### WHAT THIS TASK INVOLVES
Restate the records in full, so that each line matches the original exactly.
++++++
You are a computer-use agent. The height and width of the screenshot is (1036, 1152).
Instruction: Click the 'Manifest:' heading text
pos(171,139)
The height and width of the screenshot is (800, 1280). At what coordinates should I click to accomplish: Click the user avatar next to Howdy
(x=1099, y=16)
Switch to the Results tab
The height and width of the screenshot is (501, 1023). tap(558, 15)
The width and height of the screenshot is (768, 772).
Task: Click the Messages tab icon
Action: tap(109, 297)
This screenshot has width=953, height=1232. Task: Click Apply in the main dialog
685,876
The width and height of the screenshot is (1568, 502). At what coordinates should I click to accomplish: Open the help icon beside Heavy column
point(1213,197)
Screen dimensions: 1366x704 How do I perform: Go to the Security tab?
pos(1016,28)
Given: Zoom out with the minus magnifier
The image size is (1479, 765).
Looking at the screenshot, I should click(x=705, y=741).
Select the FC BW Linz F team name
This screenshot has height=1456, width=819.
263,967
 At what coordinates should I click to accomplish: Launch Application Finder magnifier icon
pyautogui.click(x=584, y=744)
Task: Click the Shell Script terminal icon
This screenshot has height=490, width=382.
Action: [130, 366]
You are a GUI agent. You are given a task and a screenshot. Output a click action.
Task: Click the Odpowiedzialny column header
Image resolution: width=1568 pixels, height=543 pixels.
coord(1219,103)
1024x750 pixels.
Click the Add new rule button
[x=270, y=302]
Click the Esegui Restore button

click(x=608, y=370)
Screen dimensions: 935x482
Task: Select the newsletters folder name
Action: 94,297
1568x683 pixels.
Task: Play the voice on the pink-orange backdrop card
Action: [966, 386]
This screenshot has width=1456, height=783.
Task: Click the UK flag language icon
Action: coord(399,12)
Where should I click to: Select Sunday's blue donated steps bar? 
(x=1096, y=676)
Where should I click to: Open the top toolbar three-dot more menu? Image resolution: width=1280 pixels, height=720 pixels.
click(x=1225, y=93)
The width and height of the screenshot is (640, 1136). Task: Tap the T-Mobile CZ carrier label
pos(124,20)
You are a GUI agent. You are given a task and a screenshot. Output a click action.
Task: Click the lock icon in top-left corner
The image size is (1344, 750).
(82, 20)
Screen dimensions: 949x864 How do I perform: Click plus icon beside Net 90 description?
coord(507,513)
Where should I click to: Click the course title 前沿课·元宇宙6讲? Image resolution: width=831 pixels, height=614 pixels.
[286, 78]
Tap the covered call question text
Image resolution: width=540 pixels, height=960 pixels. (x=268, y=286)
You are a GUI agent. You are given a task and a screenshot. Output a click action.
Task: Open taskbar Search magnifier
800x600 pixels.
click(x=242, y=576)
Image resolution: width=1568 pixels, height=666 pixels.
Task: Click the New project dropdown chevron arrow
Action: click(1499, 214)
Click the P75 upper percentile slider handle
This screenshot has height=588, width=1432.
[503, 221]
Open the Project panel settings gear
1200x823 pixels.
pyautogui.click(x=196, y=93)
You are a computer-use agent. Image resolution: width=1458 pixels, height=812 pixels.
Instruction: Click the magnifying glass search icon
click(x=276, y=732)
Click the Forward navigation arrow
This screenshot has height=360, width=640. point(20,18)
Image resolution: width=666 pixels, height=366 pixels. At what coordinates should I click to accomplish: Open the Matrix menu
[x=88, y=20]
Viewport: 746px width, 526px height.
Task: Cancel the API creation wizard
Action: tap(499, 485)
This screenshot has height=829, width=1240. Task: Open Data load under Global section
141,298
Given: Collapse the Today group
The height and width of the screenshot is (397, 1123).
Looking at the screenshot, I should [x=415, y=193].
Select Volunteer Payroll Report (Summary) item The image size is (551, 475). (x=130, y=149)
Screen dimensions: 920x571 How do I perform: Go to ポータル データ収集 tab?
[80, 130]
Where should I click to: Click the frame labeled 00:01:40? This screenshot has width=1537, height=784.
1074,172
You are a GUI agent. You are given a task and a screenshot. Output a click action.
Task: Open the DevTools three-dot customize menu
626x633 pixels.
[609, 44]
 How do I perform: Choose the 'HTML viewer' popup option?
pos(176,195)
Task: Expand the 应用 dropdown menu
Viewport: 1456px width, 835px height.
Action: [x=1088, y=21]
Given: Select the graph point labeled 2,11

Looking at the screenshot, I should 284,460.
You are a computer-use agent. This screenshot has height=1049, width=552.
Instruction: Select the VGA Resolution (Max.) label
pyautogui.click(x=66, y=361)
++++++
### OUTPUT OF THE TASK
You are a computer-use agent. The height and width of the screenshot is (1036, 1152).
Instruction: Click the 'Manifest:' heading text
pos(171,139)
The height and width of the screenshot is (800, 1280). At what coordinates should I click to accomplish: Click the user avatar next to Howdy
(x=1099, y=16)
Switch to the Results tab
The height and width of the screenshot is (501, 1023). tap(558, 15)
The width and height of the screenshot is (768, 772).
Task: Click the Messages tab icon
Action: tap(109, 297)
This screenshot has width=953, height=1232. Task: Click Apply in the main dialog
685,876
The width and height of the screenshot is (1568, 502). At what coordinates should I click to accomplish: Open the help icon beside Heavy column
point(1213,197)
Screen dimensions: 1366x704 How do I perform: Go to the Security tab?
pos(1016,28)
Given: Zoom out with the minus magnifier
The image size is (1479, 765).
Looking at the screenshot, I should click(x=705, y=741).
Select the FC BW Linz F team name
This screenshot has height=1456, width=819.
263,967
 At what coordinates should I click to accomplish: Launch Application Finder magnifier icon
pyautogui.click(x=584, y=744)
Task: Click the Shell Script terminal icon
This screenshot has height=490, width=382.
Action: [130, 366]
You are a GUI agent. You are given a task and a screenshot. Output a click action.
Task: Click the Odpowiedzialny column header
Image resolution: width=1568 pixels, height=543 pixels.
coord(1219,103)
1024x750 pixels.
Click the Add new rule button
[x=270, y=302]
Click the Esegui Restore button

click(x=608, y=370)
Screen dimensions: 935x482
Task: Select the newsletters folder name
Action: 94,297
1568x683 pixels.
Task: Play the voice on the pink-orange backdrop card
Action: [966, 386]
This screenshot has width=1456, height=783.
Task: Click the UK flag language icon
Action: coord(399,12)
Where should I click to: Select Sunday's blue donated steps bar? 
(x=1096, y=676)
Where should I click to: Open the top toolbar three-dot more menu? Image resolution: width=1280 pixels, height=720 pixels.
click(x=1225, y=93)
The width and height of the screenshot is (640, 1136). Task: Tap the T-Mobile CZ carrier label
pos(124,20)
You are a GUI agent. You are given a task and a screenshot. Output a click action.
Task: Click the lock icon in top-left corner
The image size is (1344, 750).
(82, 20)
Screen dimensions: 949x864 How do I perform: Click plus icon beside Net 90 description?
coord(507,513)
Where should I click to: Click the course title 前沿课·元宇宙6讲? Image resolution: width=831 pixels, height=614 pixels.
[286, 78]
Tap the covered call question text
Image resolution: width=540 pixels, height=960 pixels. (x=268, y=286)
You are a GUI agent. You are given a task and a screenshot. Output a click action.
Task: Open taskbar Search magnifier
800x600 pixels.
click(x=242, y=576)
Image resolution: width=1568 pixels, height=666 pixels.
Task: Click the New project dropdown chevron arrow
Action: click(1499, 214)
Click the P75 upper percentile slider handle
This screenshot has height=588, width=1432.
[503, 221]
Open the Project panel settings gear
1200x823 pixels.
pyautogui.click(x=196, y=93)
You are a computer-use agent. Image resolution: width=1458 pixels, height=812 pixels.
Instruction: Click the magnifying glass search icon
click(x=276, y=732)
Click the Forward navigation arrow
This screenshot has height=360, width=640. point(20,18)
Image resolution: width=666 pixels, height=366 pixels. At what coordinates should I click to accomplish: Open the Matrix menu
[x=88, y=20]
Viewport: 746px width, 526px height.
Task: Cancel the API creation wizard
Action: tap(499, 485)
This screenshot has height=829, width=1240. Task: Open Data load under Global section
141,298
Given: Collapse the Today group
The height and width of the screenshot is (397, 1123).
Looking at the screenshot, I should [x=415, y=193].
Select Volunteer Payroll Report (Summary) item The image size is (551, 475). (x=130, y=149)
Screen dimensions: 920x571 How do I perform: Go to ポータル データ収集 tab?
[80, 130]
Where should I click to: Click the frame labeled 00:01:40? This screenshot has width=1537, height=784.
1074,172
You are a GUI agent. You are given a task and a screenshot. Output a click action.
Task: Open the DevTools three-dot customize menu
626x633 pixels.
[609, 44]
 How do I perform: Choose the 'HTML viewer' popup option?
pos(176,195)
Task: Expand the 应用 dropdown menu
Viewport: 1456px width, 835px height.
Action: [x=1088, y=21]
Given: Select the graph point labeled 2,11

Looking at the screenshot, I should 284,460.
You are a computer-use agent. This screenshot has height=1049, width=552.
Instruction: Select the VGA Resolution (Max.) label
pyautogui.click(x=66, y=361)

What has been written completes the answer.